A bomb threat is generally defined as a threat to detonate an explosive or incendiary device to cause property damage, death, or injuries, whether or not such a device actually exists.

  • Most bomb threats are received by phone. Bomb threats are serious until proven otherwise.
  • If you receive a bomb threat by phone keep calm and obtain as much information as possible

In the event that you do not have a list present, these are the most important questions to ask:

  • Where is the bomb located?
  • What time is the bomb set to go off?
  • What does the bomb look like?
  • What kind of bomb is it?
  • What will cause it to explode?
  • Did you place the bomb?
  • Why?
  • What is your name/address?
  • Where are you now?
  • Note the exact wording of the bomb threat.

The key to preventing a bomb threat becoming an explosion is to report any threats as soon as they are received and report strange packages to the University Police as soon as possible.

In the event of a bomb threat do not use cell phones or activate fire alarms, as this may trigger an explosive device.


Signs of a Suspicious Package:

  • Stains
  • Extra postage
  • Strange noise
  • Incorrect title
  • Strange odor
  • Unexpected delivery

Please review the guidance from the USF Police Department for more information on identifying and handling suspicious packages.

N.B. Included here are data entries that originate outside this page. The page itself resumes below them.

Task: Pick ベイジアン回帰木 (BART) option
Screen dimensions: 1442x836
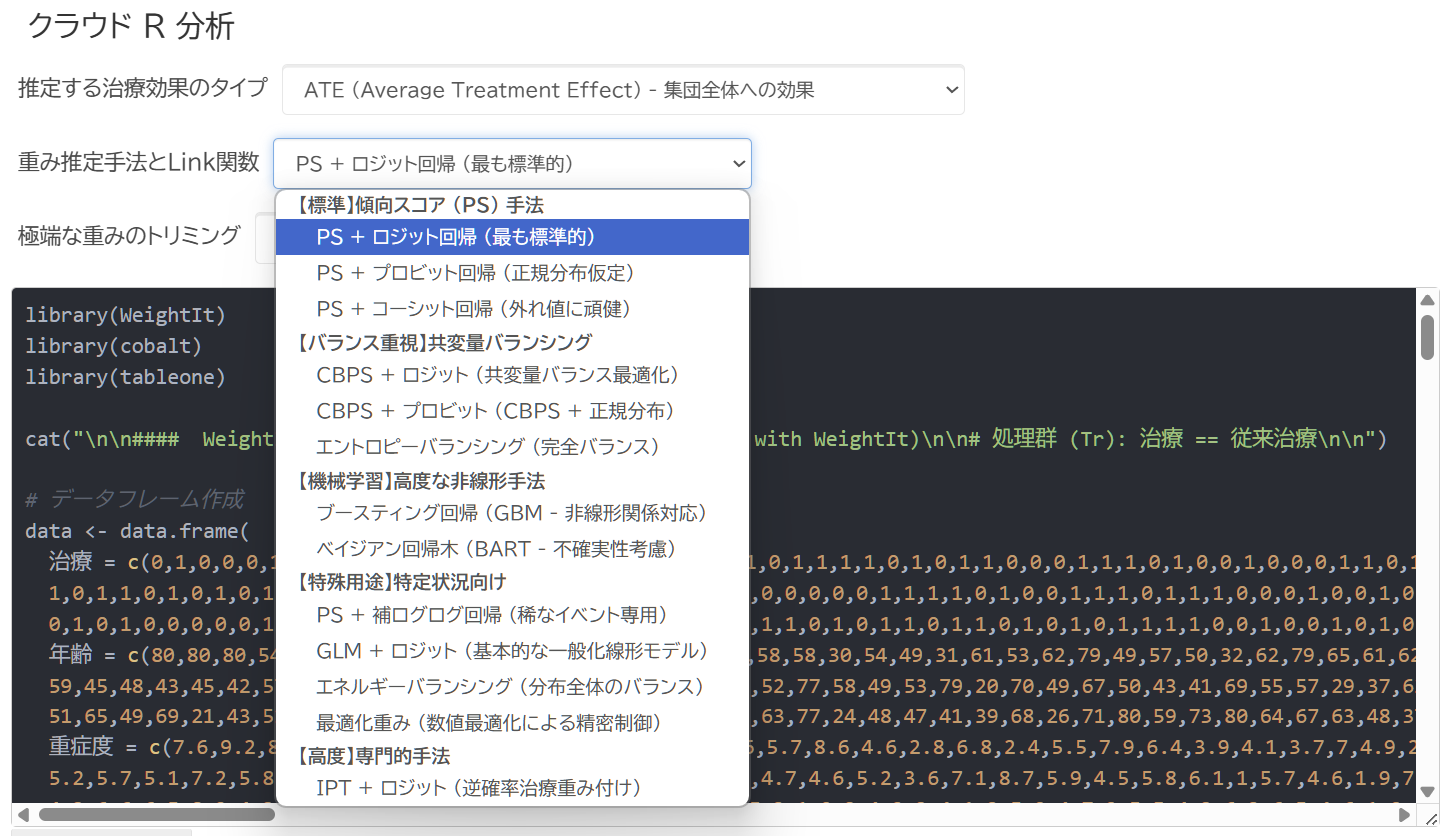Action: 496,549
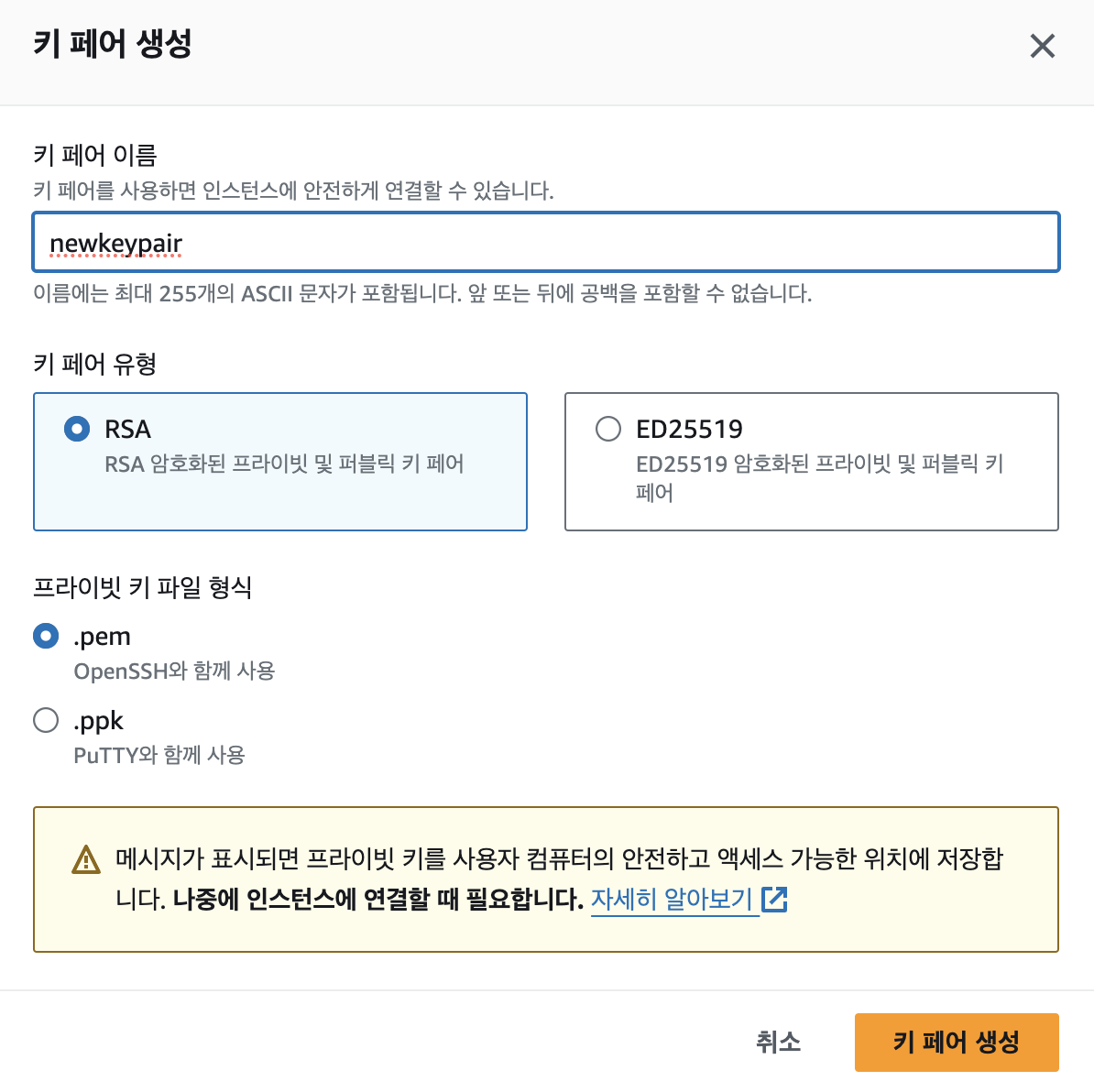The height and width of the screenshot is (1092, 1094).
Task: Close the 키 페어 생성 dialog with X
Action: tap(1042, 46)
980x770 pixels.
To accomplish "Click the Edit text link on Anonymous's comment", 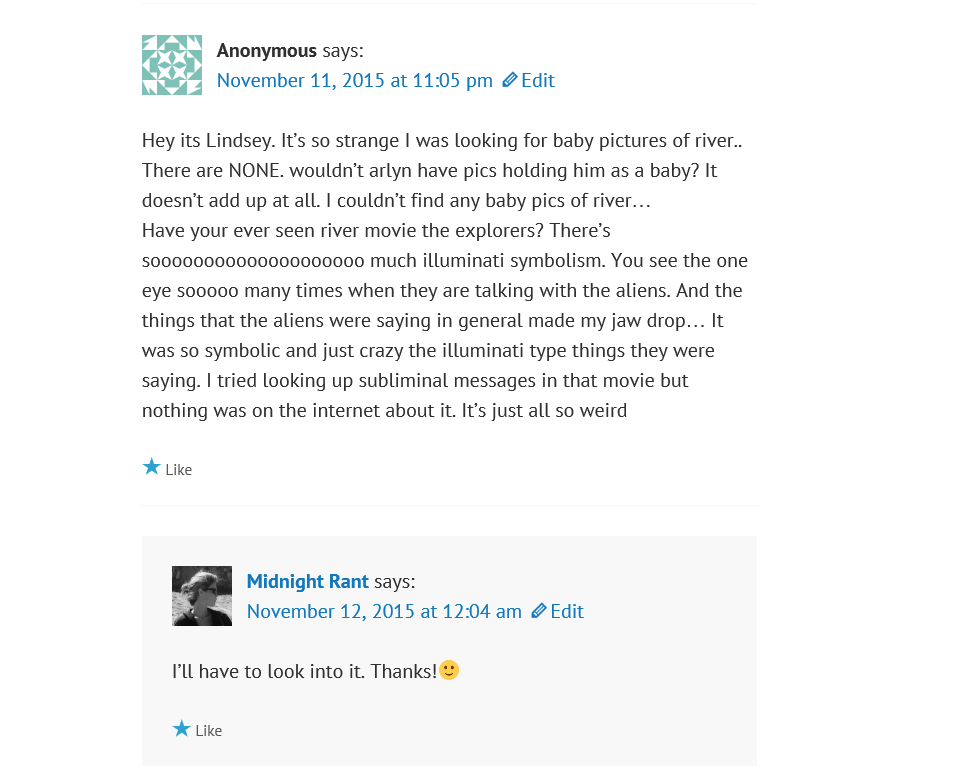I will click(538, 80).
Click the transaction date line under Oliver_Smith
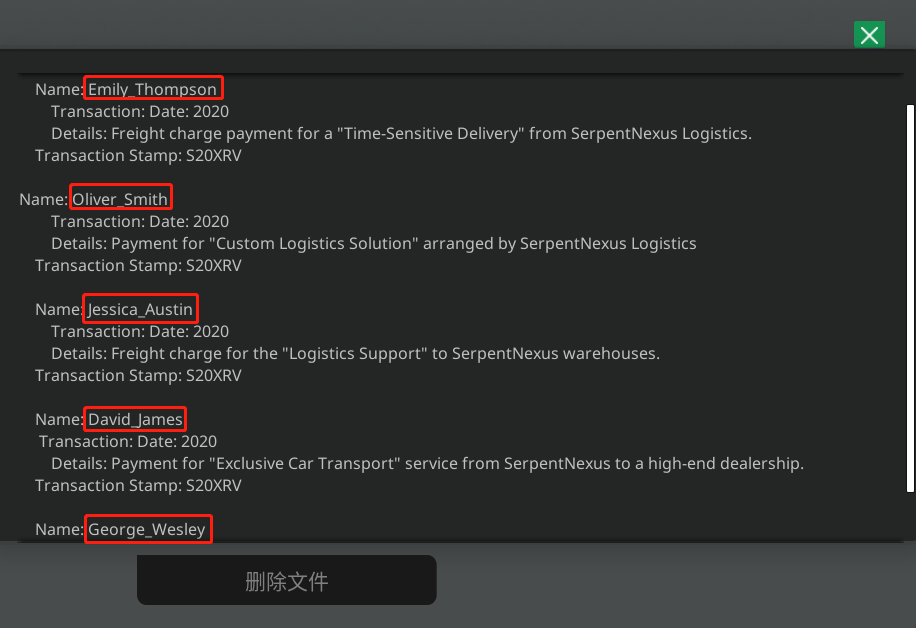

If you are in a building that experiences an explosion:

  • Activate the closest fire alarm and leave the building immediately.
  • Do not stop to retrieve personal possessions or make phone calls.
  • If objects are falling around you, get under a sturdy desk or table until they stop falling. Then leave quickly, watching for weakened floors and stairs and falling debris.
  • If there is a fire, stay low to the floor and exit the building as quickly as possible.
  • Do not use elevators, always use the stairs.
  • Cover your nose and mouth with a wet cloth or handkerchief. When approaching a closed door, use the back of your hand to feel the lower, middle, and upper parts of the door.
  • Never use the palm of your hand or your fingers to test for heat. If the door is not hot, open it slowly and ensure that fire and/ or smoke is not blocking your escape route before continuing.
  • Be prepared to crawl as smoke, poisonous gases and heat rise. If the door is hot, do not open it, but try to escape through a window. If you are on a high floor, hang a white or light-colored cloth outside the window to alert fire fighters of your location.
  • If you are trapped in debris, do not move about or kick up dust. Shout only as a last resort when you hear sounds and think someone will hear you. Shouting can cause you to inhale dangerous amounts of dust.


Information concerning evacuation will be disseminated should it become necessary. Many different factors determine if a building or residence hall will be evacuated. Public Safety officials will advise the community of the need to evacuate during an emergency and/or areas being used to temporarily house those being evacuated.